Оуэн не сводил глаз с ее усталого бледного лица. Она тоже неотрывно смотрела на него.

— Оуэн, — произнесла она наконец, в ее голосе звучали боль и неуверенность, — я не в силах так больше… Разве мы не можем попробовать восстановить что‑то, то, что утрачено…

Он медленно отошел от камина и приблизился к ней. Он стоял очень близко — так, что она ощущала тепло его тела, но не коснулся ее. Он оставался чужим, и, когда заговорил, голос был тоже чужой.

— Мне уже тридцать пять лет… У меня были жена и двое детей… Я много чего делал в своей жизни: сражался на полях битвы и на корабельных палубах, скользких от крови. Меня мучили в темнице у мавров, я сумел вырваться из испанской тюрьмы. Я воин по своей натуре, а не придворный, и моя профессия — шпионаж, соглядатайство. Я не пытался вас обмануть и представиться кем‑то другим…

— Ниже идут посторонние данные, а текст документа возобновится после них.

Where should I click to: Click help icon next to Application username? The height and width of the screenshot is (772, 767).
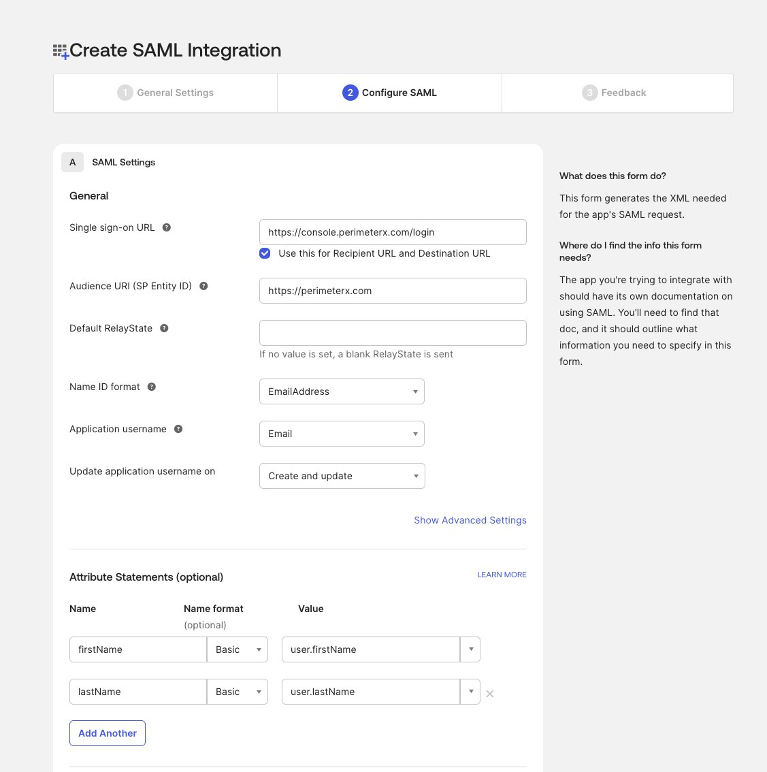pos(178,429)
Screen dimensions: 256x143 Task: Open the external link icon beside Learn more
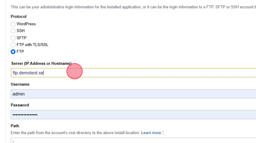point(163,133)
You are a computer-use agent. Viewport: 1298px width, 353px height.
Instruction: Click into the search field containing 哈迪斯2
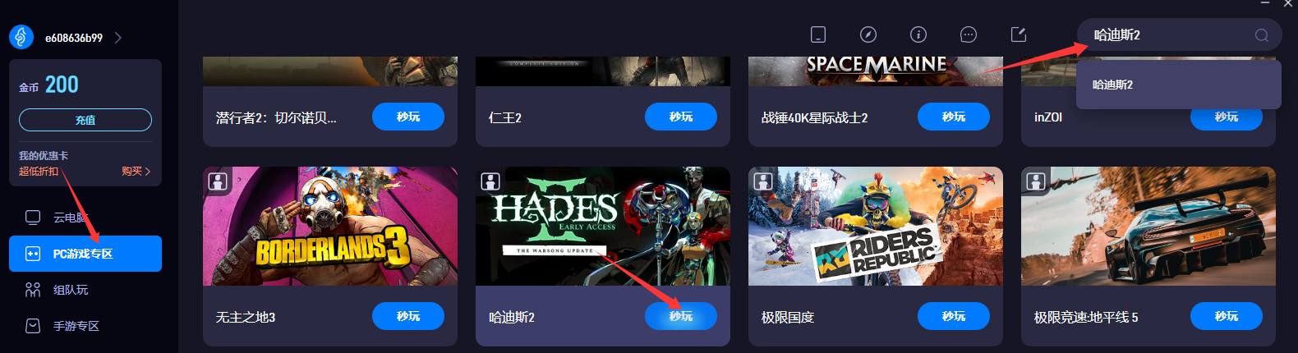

— Нет, не пытались, — согласилась она. — И хотите сейчас сказать, что если бы… Если бы в вашей жизни… в прошлом… вы совершили что‑то… что‑то дурное… ужасное… тоже не скрыли бы этого от меня? И что я должна верить вам… доверять?.. Да?

— Но вы не сделали ни того, ни другого, — сказал он резко. — Не захотели… Или не смогли…

Она протянула к нему руку, но тоже не коснулась его.

— Да… Наверное, вы правы.

Ветер ворвался в каминную трубу, загудел в ней, из очага в комнату выплеснулся клуб дыма. Задрожали стекла в оконных рамах. Видимо, к ночи разыгралась буря.

Оуэн снова отошел к камину. Он стоял там, не говоря ни слова, и Пен напрасно надеялась, что услышит от него еще что‑то: о том, как они будут существовать дальше, о том, что случилось на самом деле с его женой и детьми и что нужно сделать ей, чтобы он простил то оскорбление, которое она, по‑видимому, нанесла ему.